Business Combinations

The Company accounts for its business combinations using the acquisition method of accounting. The cost of an acquisition is measured as the aggregate of the acquisition date fair values of the assets transferred and liabilities assumed by the Company to the sellers and equity instruments issued. Transaction costs directly attributable to the acquisition are expensed as incurred. Identifiable assets and liabilities acquired or assumed are measured separately at their fair values as of the acquisition date. The excess of (i) the total costs of acquisition over (ii) the fair value of the identifiable net assets of the acquiree is recorded as goodwill.

Use of Estimates

The preparation of financial statements in conformity with GAAP requires management to make estimates and assumptions that affect the amounts reported in the consolidated financial statements and accompanying notes.
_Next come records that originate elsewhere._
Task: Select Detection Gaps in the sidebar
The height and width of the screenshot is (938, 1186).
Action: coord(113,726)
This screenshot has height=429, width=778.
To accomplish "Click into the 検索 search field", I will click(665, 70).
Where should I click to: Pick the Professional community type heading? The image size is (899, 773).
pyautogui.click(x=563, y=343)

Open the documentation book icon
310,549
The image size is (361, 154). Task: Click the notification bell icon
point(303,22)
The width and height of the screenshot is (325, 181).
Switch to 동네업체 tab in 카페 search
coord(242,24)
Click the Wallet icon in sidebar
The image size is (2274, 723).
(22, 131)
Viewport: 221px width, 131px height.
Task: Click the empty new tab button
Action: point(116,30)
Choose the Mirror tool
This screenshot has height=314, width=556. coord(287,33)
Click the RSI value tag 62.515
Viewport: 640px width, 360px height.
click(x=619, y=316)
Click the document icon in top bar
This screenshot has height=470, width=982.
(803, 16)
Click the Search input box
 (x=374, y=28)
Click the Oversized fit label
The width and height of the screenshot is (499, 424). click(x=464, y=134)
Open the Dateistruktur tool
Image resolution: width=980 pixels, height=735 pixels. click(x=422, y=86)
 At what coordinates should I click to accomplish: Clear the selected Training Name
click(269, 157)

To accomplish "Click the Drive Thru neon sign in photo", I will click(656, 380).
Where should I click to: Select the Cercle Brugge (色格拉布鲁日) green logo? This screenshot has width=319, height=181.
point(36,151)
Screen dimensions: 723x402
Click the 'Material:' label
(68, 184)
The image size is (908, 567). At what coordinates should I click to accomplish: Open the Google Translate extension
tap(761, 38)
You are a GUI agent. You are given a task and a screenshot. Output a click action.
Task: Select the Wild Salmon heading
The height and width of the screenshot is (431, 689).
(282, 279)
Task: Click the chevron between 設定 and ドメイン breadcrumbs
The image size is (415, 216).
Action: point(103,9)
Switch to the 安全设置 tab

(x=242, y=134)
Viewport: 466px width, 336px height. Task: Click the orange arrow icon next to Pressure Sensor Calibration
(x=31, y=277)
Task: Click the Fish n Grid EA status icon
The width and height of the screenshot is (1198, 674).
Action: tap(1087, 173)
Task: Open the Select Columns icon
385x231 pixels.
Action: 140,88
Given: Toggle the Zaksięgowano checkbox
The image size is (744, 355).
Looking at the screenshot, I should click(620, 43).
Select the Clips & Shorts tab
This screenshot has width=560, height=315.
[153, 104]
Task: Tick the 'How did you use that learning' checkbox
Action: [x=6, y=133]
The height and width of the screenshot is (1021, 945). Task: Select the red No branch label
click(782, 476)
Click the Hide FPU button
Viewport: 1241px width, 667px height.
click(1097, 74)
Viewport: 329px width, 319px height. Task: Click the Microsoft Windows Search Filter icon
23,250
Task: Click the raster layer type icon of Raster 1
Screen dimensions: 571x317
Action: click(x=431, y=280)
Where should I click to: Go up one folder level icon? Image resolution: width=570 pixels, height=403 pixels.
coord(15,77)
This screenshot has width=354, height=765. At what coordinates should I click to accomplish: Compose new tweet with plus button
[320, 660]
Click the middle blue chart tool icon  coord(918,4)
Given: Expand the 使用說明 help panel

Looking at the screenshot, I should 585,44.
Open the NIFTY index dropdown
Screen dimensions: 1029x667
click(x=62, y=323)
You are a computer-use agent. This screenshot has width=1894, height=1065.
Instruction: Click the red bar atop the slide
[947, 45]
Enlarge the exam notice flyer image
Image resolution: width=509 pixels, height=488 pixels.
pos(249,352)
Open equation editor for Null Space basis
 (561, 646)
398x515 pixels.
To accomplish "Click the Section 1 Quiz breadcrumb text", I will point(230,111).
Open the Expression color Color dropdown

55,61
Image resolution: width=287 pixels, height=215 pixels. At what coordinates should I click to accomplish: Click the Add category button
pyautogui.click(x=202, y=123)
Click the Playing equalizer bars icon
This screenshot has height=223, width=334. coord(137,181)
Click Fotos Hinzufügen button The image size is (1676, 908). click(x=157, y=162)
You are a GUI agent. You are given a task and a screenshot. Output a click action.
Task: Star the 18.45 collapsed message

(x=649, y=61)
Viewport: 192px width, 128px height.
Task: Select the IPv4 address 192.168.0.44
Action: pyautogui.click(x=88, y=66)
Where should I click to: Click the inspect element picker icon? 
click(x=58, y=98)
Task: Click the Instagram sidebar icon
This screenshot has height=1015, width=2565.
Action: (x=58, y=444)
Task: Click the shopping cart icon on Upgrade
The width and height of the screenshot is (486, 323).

The Company bases its estimates on historical experience, current business factors, and various other assumptions that the Company believes are necessary to consider to form a basis for making judgments about the carrying values of assets and liabilities, the recorded amounts of revenue and expenses, and the disclosure of contingent assets and liabilities. The Company is subject to uncertainties such as the impact of future events, economic and political factors, and changes in the Company’s business environment; therefore, actual results could differ from these estimates. Accordingly, the accounting estimates used in the preparation of the Company’s consolidated financial statements will change as new events occur, as more experience is acquired, as additional information is obtained and as the Company’s operating environment evolves.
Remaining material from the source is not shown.